IKEA UK Rings Up Success on Food Waste, Green Energy and Circular Sofas

Photo-illustration: Pixabay

IKEA is pressing ahead with plans to become a ‘circular retailer’ that minimises its waste and encourages customers to reuse and repair its products, according to the company’s latest Annual Summary for the UK.

The company will confirm this morning that for the second year running it has sent no waste to landfill in the UK, with rubbish instead being diverted for reuse, energy generation, and recycling into new products.

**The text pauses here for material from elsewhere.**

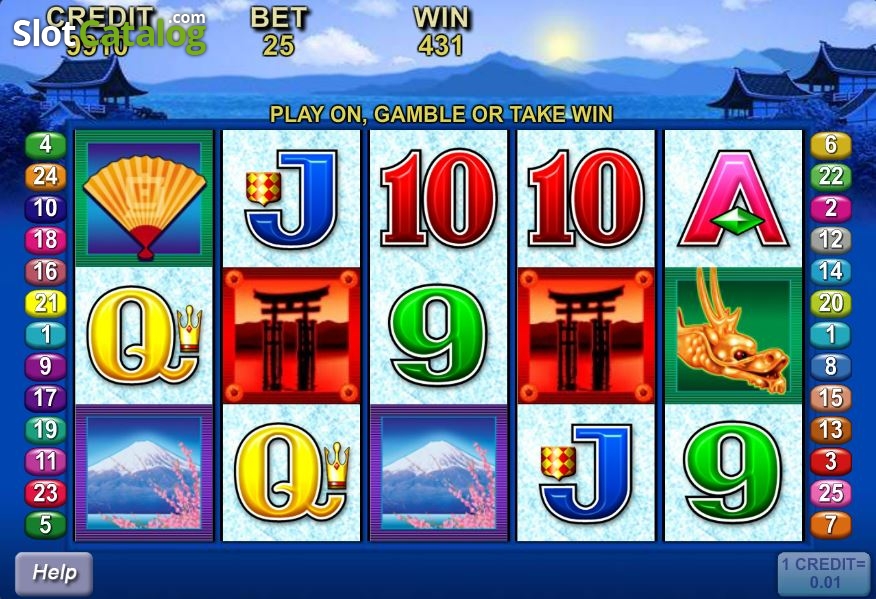Click the WIN 431 display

Speaking at the BusinessGreen Leaders Summit last week, IKEA’s sustainability manager for UK and Ireland Hege Sæbjørnsen revealed IKEA is now ‘cost positive’ for cardboard and plastic, with old cardboard used for making new products such as its ‘Billy’ bookcases.

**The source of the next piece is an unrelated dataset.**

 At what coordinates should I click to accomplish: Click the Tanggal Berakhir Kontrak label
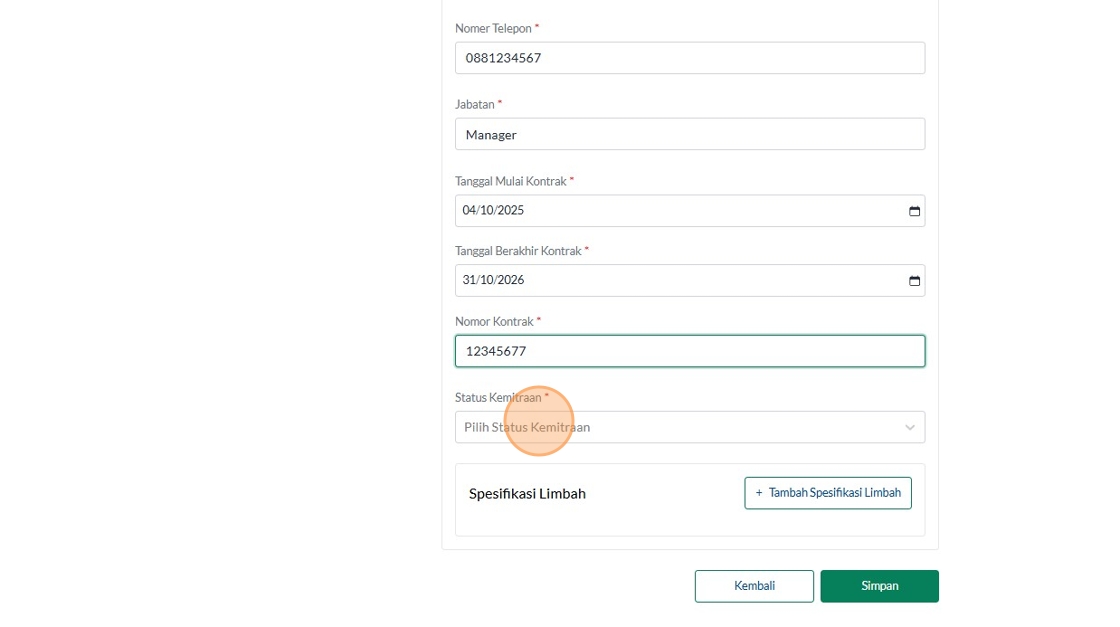(x=518, y=251)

The firm also revealed it has expanded its furniture take-back scheme, with almost 13,000 beds, sofas and appliances recovered to date, while a pilot scheme for textile collection in Cardiff has seen more than a tonne of textile waste collected in less than a year. The scheme will now roll out nationwide, IKEA confirmed.

“We are determined to have an overall positive impact on the UK – both for the people we meet, and the planet where we live and work,” Sæbjørnsen said in the report. “We call this becoming people and planet positive. When we achieve it, we’ll be more than a sustainable business. We’ll be a regenerative business, without reliance on finite resources – creating a better everyday life for millions of people.”

IKEA also said its ‘Food is Precious’ programme, which launched in June, has already cut food waste at its UK stores by 32 per cent, a major step towards its goal of halving food waste by the end of 2020.

It also said it now generates 41 per cent of the energy it uses across the UK, as part of its goal to be producing enough renewable energy to power its entire global operations by 2020.

IKEA’s progress against its environmental targets is set against the backdrop of soaring sales – total UK revenues were up almost six per cent to the year ending August 31, compared to the previous year. Over the last six years sales have jumped 56 per cent for the furniture giant.